Computer portatili aziendali, smartphone personali con la posta del lavoro, freelance che si collegano al CRM dal proprio iPad, commerciali in trasferta con i dati dei clienti in tasca… La realtà di oggi è che i dati della tua azienda circolano in molti più posti di quanti il team IT riesca davvero a tenere sotto controllo. E basta un dispositivo smarrito, un’uscita gestita male o un accesso che ci si è dimenticati di revocare per trasformarsi in una fuga di dati prima ancora che l’IT abbia il tempo di reagire.
Di fronte a questo scenario, le aziende hanno due grandi strade per proteggere ciò che passa attraverso quei dispositivi: controllare l’intero dispositivo (MDM) oppure controllare solo le applicazioni aziendali che vi girano sopra (MAM). I due acronimi si somigliano e spesso vengono confusi, ma rispondono a problemi diversi e si usano in contesti diversi.
In questo articolo vediamo nel dettaglio cosa sono esattamente, quali sono le loro funzioni principali, in quali casi conviene puntare sull’uno o sull’altro, e quali sono le differenze chiave da avere chiare prima di decidere.
Cos'è un MDM?
MDM è l’acronimo di Mobile Device Management (gestione dei dispositivi mobili). Si tratta di un insieme di strumenti e processi che permettono a un’azienda di amministrare, configurare e proteggere da remoto tutti i dispositivi utilizzati dai propri dipendenti: laptop, smartphone, tablet e perfino postazioni fisse.

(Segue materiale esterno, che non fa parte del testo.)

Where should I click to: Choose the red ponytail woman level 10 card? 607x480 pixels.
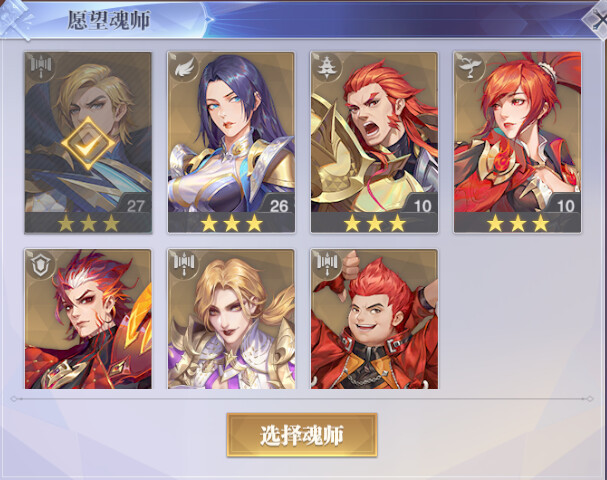(x=517, y=142)
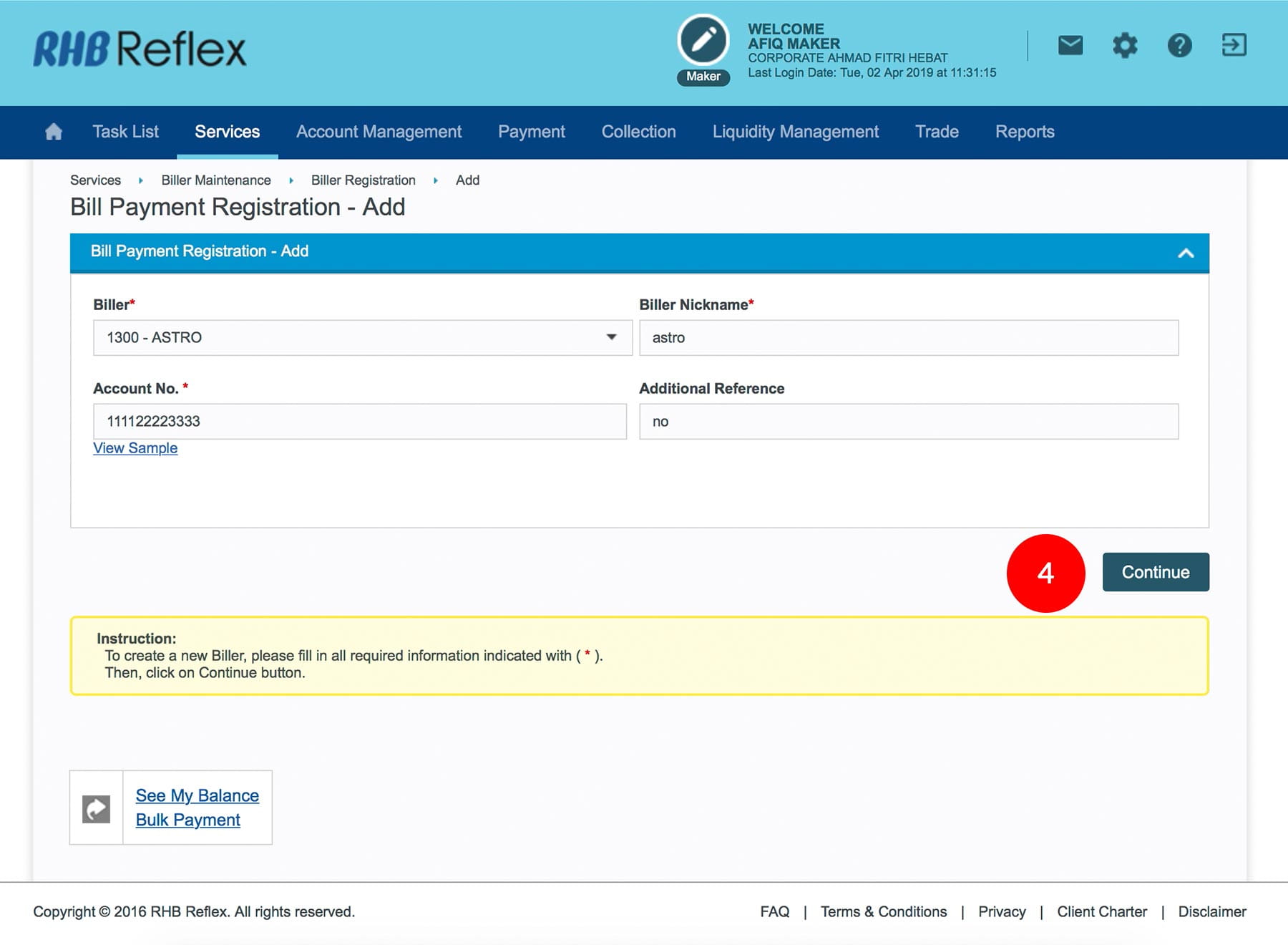This screenshot has height=945, width=1288.
Task: Open settings via the gear icon
Action: [x=1124, y=46]
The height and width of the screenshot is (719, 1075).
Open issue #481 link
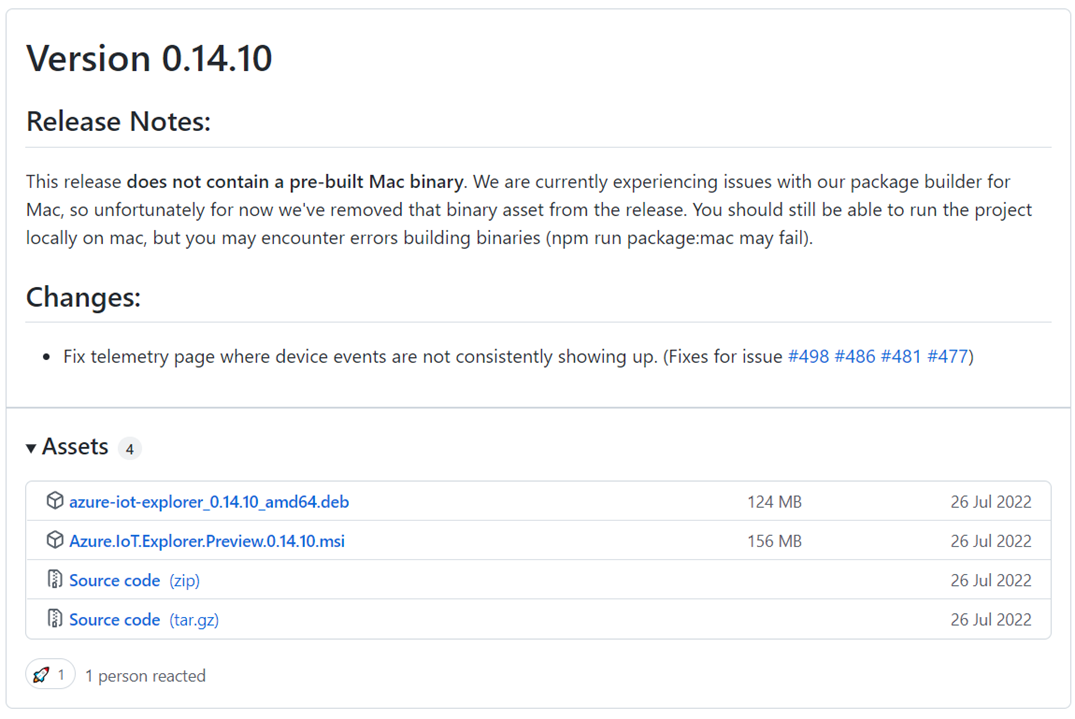coord(901,356)
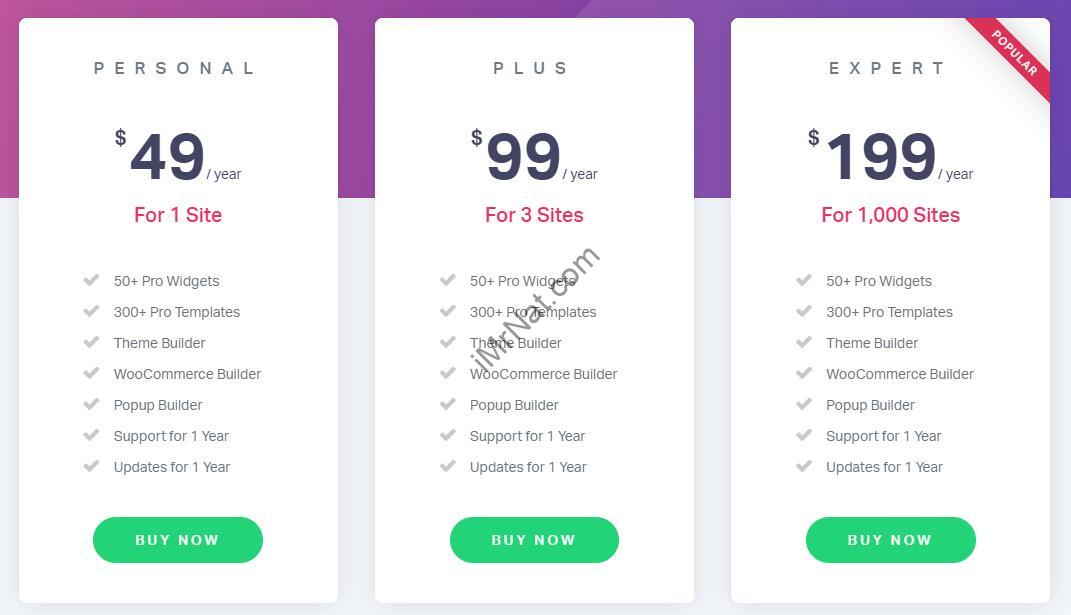Image resolution: width=1071 pixels, height=615 pixels.
Task: Click the For 3 Sites text
Action: (x=534, y=215)
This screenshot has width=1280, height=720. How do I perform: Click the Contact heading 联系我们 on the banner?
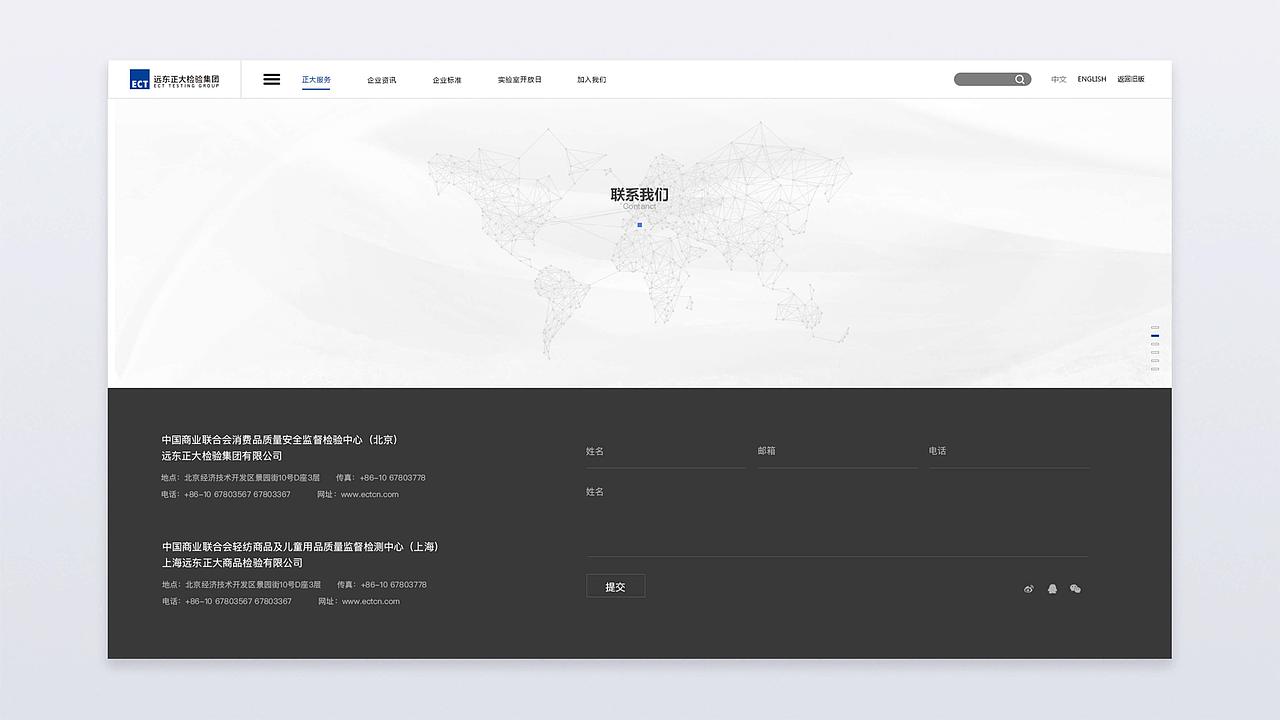[x=641, y=194]
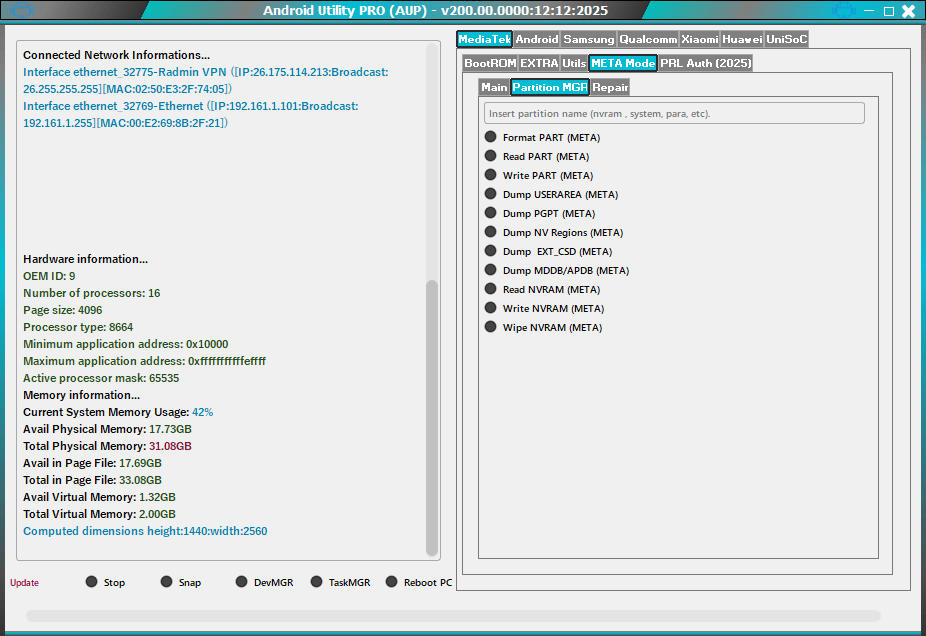This screenshot has width=926, height=636.
Task: Click the Stop icon in the bottom bar
Action: (92, 581)
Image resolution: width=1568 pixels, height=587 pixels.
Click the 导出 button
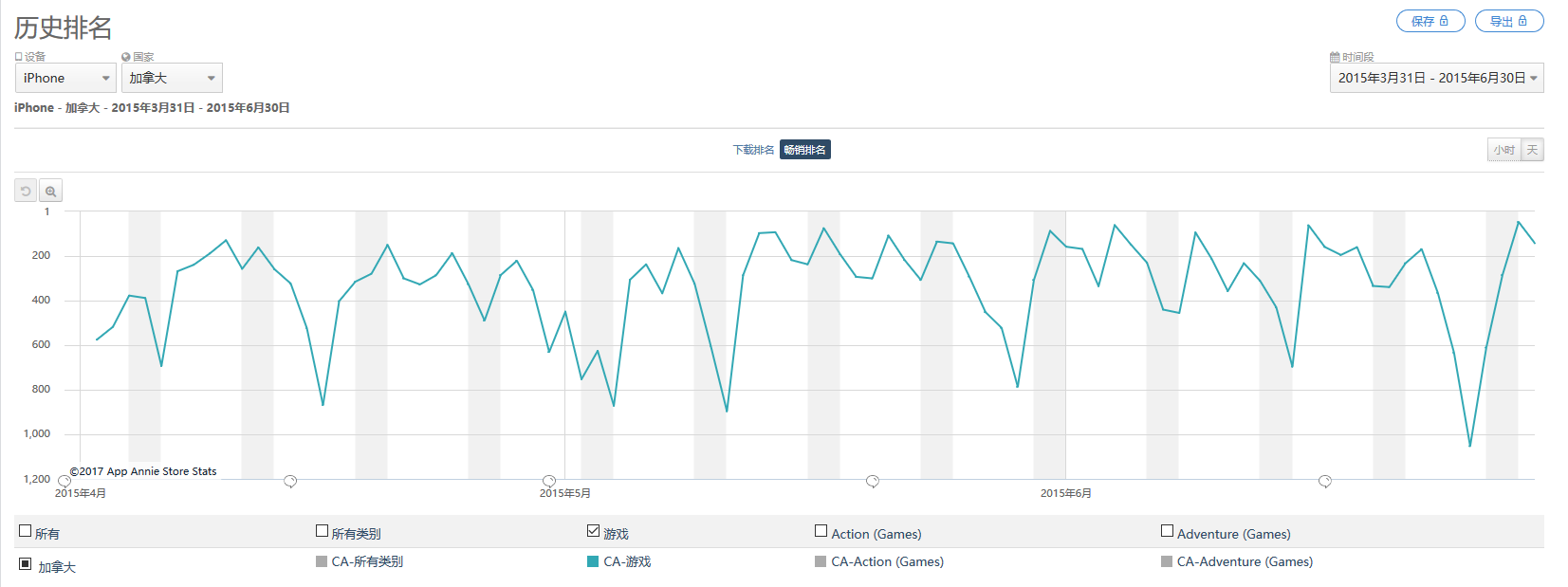(x=1509, y=21)
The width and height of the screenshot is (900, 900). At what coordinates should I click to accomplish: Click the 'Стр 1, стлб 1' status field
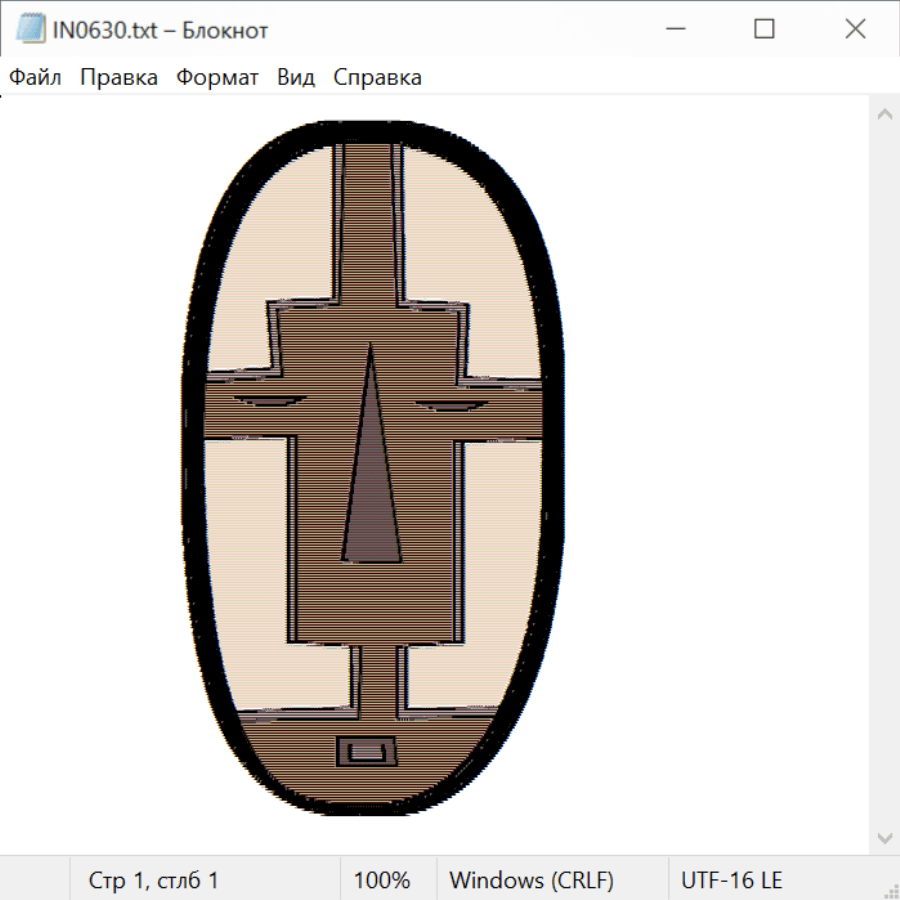pos(154,880)
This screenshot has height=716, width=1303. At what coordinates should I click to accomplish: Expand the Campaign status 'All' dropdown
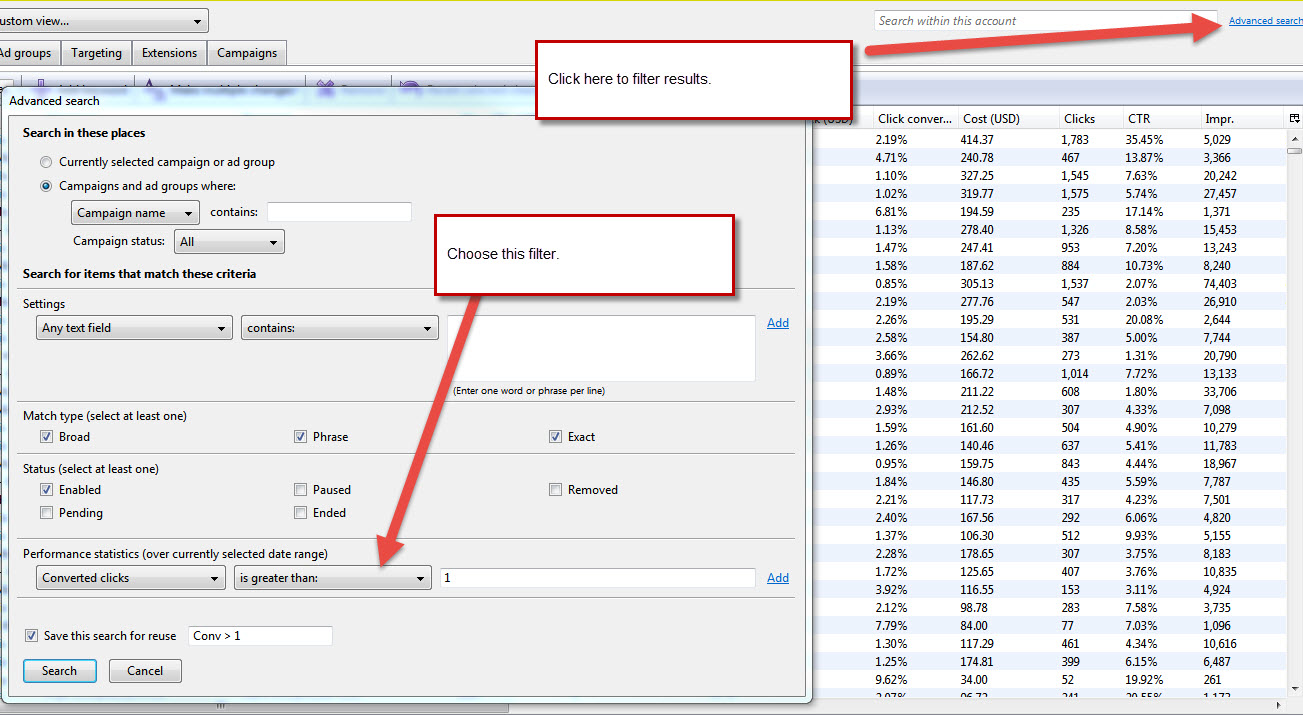coord(229,242)
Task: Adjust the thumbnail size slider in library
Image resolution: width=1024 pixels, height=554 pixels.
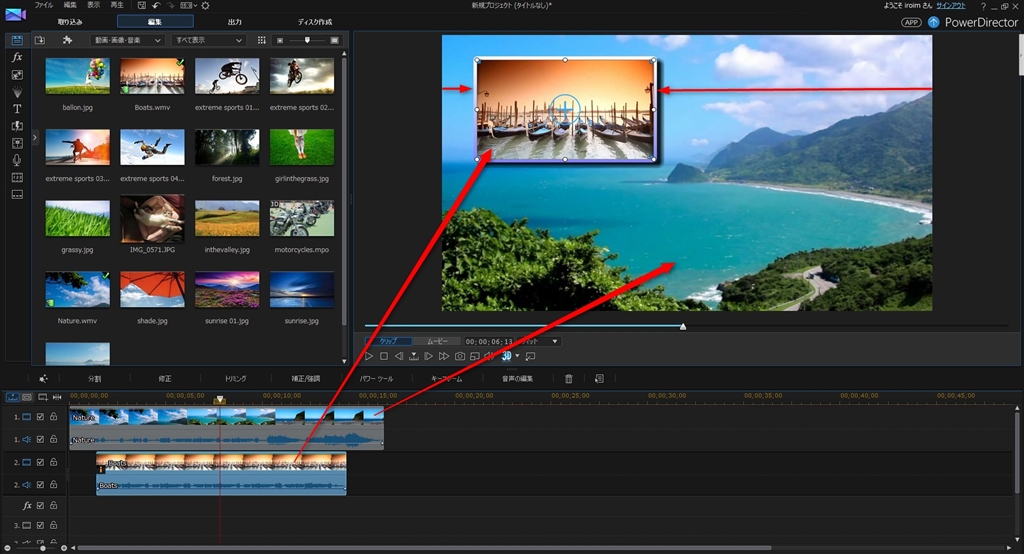Action: point(307,41)
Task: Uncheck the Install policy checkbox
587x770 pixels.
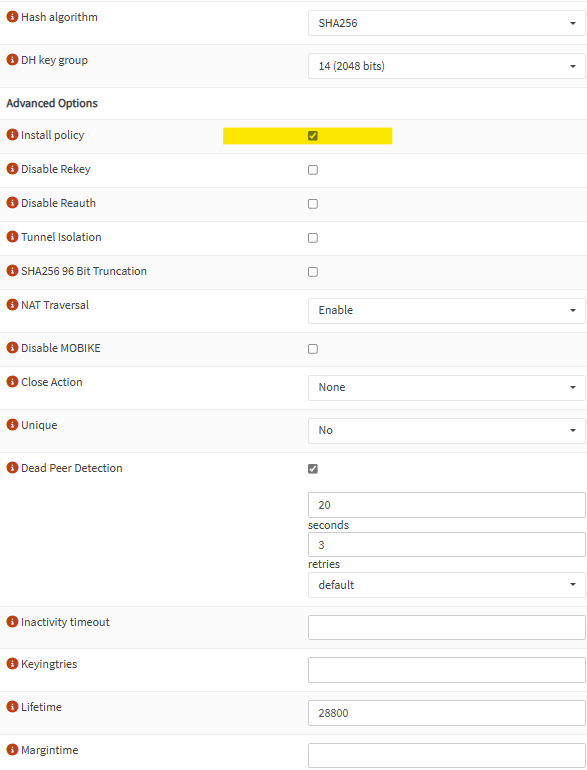Action: pos(313,136)
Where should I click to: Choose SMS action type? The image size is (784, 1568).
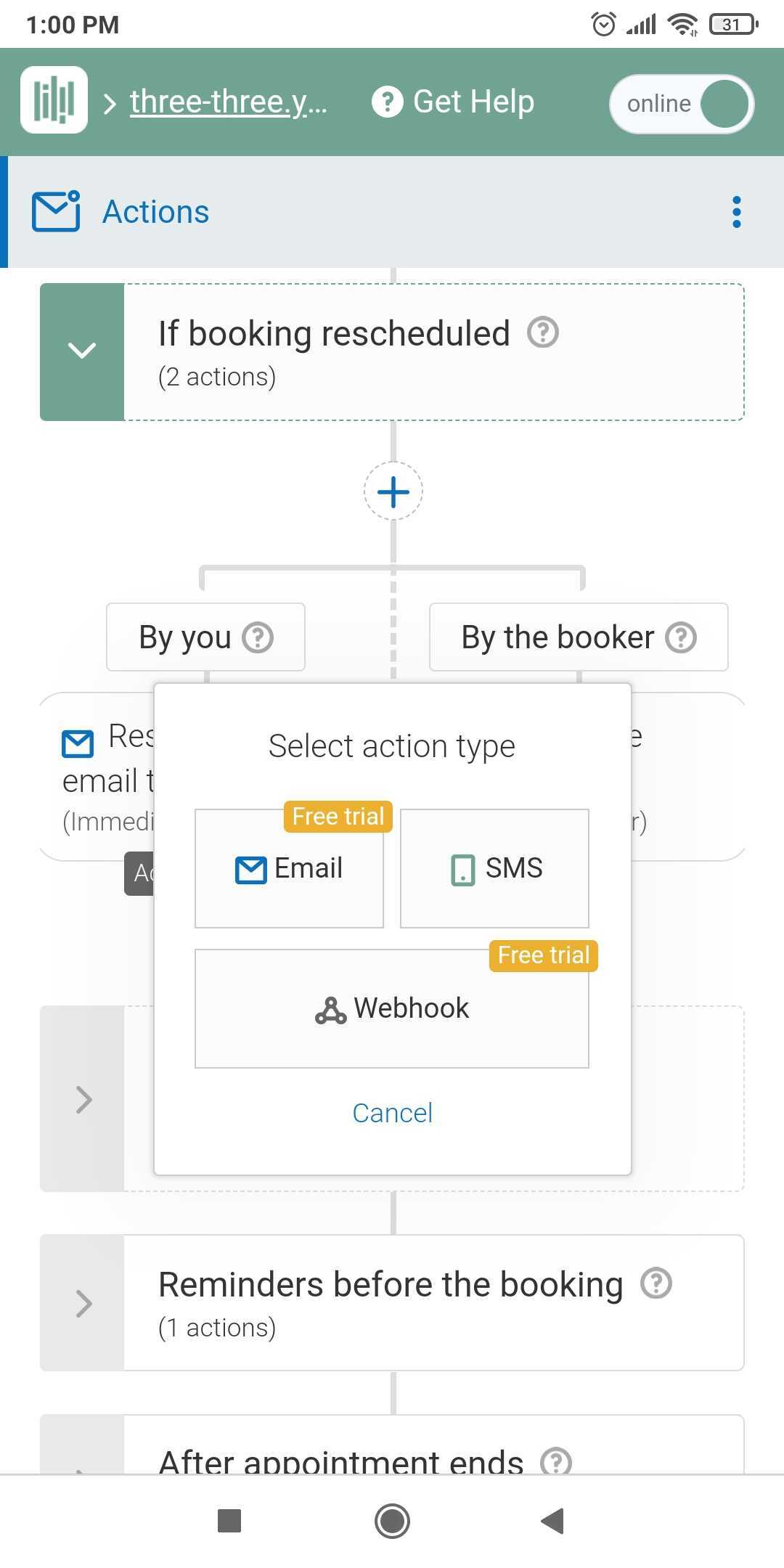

In pratica, un MDM funziona installando un agent su ciascun dispositivo della flotta. Da quel momento, il team IT ottiene il controllo completo del dispositivo da una console centrale: può applicare policy di sicurezza, installare o disinstallare applicazioni, forzare la cifratura del disco, bloccare il dispositivo in caso di smarrimento o cancellare tutti i dati da remoto in caso di furto. Una sorta di telecomando con privilegi di amministratore su tutto il parco dispositivi.
L’MDM è la scelta di riferimento quando i dispositivi sono di proprietà dell’azienda, perché permette di standardizzare la configurazione, garantire il rispetto delle policy di sicurezza e reagire rapidamente di fronte a qualsiasi incidente. Standard come SOC 2, ISO 27001 o la direttiva NIS2 (recepita in Italia con il D.Lgs. 138/2024 e supervisionata dall’ACN) non impongono formalmente l’adozione di un MDM, ma la maggior parte delle aziende che puntano a queste certificazioni finisce per implementarlo: è semplicemente la via più veloce per alzare il livello di sicurezza.
Principali funzioni di un MDM
- Gestione delle applicazioni: distribuzione e aggiornamento delle app di cui i dipendenti hanno bisogno, senza che l’utente debba installarle manualmente.
- Controllo delle configurazioni e delle policy di sicurezza: cifratura obbligatoria del disco, attivazione del firewall, password robuste e applicazione degli aggiornamenti del sistema operativo.
- Protezione e cancellazione remota dei dati: in caso di smarrimento o furto, l’intero contenuto del dispositivo può essere cancellato per evitare fughe di informazioni.
- Blocco remoto: impedire l’accesso a un dispositivo in pochi secondi.
- Inventario e visibilità della flotta: mappa in tempo reale di quanti dispositivi ci sono, in che stato, con quale sistema operativo e quali app installate.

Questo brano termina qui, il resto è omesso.